Firmenbuchgesetz
Bundesgesetzblatt Nr. 10 aus 1991, zuletzt geändert durch Bundesgesetzblatt Teil eins, Nr. 161 aus 2004,
Paragraph 41
01.01.2005
31.12.2006
Hat eine Gesellschaft mit beschränkter Haftung keine gesetzlichen Vertreter, so kann die Aufforderung gemäß Paragraph 40, Absatz eins, an die Gesellschafter durch einmonatige Aufnahme in die Ediktsdatei (im Sinn des Paragraph 25, Zustellgesetz) zugestellt werden.
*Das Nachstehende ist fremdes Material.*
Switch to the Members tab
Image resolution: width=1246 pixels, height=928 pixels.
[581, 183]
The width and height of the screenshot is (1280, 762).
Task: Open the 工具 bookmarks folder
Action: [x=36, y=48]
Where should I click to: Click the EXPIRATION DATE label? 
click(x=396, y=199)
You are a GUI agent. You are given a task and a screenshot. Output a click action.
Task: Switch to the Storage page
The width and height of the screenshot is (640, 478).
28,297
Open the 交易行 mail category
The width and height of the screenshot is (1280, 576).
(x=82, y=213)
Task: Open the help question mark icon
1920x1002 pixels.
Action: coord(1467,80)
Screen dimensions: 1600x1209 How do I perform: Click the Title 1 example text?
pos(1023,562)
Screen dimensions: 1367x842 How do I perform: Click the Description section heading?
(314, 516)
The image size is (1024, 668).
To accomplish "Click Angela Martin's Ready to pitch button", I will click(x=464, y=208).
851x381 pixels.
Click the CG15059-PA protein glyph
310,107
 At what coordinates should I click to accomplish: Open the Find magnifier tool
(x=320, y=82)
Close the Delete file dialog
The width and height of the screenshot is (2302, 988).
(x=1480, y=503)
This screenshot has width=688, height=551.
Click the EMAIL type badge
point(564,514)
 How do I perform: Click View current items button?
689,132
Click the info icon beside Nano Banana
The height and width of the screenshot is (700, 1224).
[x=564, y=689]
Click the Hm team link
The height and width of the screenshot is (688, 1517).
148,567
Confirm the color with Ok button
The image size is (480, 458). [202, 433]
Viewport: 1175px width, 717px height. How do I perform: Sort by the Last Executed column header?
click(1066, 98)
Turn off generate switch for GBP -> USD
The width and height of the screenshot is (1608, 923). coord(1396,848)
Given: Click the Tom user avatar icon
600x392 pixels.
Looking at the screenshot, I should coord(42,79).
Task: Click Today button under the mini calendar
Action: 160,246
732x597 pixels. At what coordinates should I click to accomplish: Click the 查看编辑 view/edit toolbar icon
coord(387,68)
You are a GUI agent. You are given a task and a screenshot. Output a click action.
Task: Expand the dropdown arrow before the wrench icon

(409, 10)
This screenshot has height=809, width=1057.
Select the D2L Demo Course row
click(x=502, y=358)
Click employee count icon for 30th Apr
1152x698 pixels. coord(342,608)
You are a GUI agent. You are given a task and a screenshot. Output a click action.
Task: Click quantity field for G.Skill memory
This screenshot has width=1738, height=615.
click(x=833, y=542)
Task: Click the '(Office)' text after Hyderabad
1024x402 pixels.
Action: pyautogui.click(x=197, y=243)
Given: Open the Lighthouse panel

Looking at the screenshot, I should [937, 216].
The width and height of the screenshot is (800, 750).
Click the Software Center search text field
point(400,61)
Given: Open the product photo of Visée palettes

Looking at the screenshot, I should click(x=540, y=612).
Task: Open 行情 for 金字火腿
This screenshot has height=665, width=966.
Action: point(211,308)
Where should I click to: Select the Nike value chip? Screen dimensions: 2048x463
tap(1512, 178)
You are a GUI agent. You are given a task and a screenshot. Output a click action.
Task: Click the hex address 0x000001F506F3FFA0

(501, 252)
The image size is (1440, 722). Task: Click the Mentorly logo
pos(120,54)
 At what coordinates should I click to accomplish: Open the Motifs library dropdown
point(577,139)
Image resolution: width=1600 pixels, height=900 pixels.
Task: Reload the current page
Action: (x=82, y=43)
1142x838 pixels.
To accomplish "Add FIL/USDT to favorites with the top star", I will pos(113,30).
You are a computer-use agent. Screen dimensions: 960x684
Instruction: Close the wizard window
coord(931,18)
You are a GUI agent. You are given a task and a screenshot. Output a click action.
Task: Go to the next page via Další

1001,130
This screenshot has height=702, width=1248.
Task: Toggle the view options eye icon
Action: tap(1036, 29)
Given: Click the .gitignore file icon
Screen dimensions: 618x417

Diese Aufforderung ist durch die Hinweise zu ergänzen, dass bei Nichtvorlage der fehlenden Jahresabschlüsse innerhalb von vier Monaten nach dem ersten Tag der öffentlichen Bekanntmachung die Vermögenslosigkeit der Gesellschaft vermutet wird und dass alle weiteren Zustellungen im Löschungsverfahren an die zuletzt dem Gericht bekannte Anschrift der Gesellschafter erfolgen werden. Das Gericht hat die Gesellschafter an dieser Anschrift über Form und Inhalt dieser öffentlichen Bekanntmachung zu benachrichtigen. Ein Zustellanstand hinsichtlich dieser Benachrichtigung hindert das weitere Verfahren nicht. Der Löschungsbeschluss ist den Gesellschaftern an dieser Anschrift zuzustellen. Unabhängig von dieser Zustellung an die Gesellschafter gilt die Zustellung des Löschungsbeschlusses an die Gesellschaft und an die Gesellschafter vier Wochen nach Aufnahme in die Ediktsdatei (Paragraph 10, Absatz eins, HGB) als bewirkt.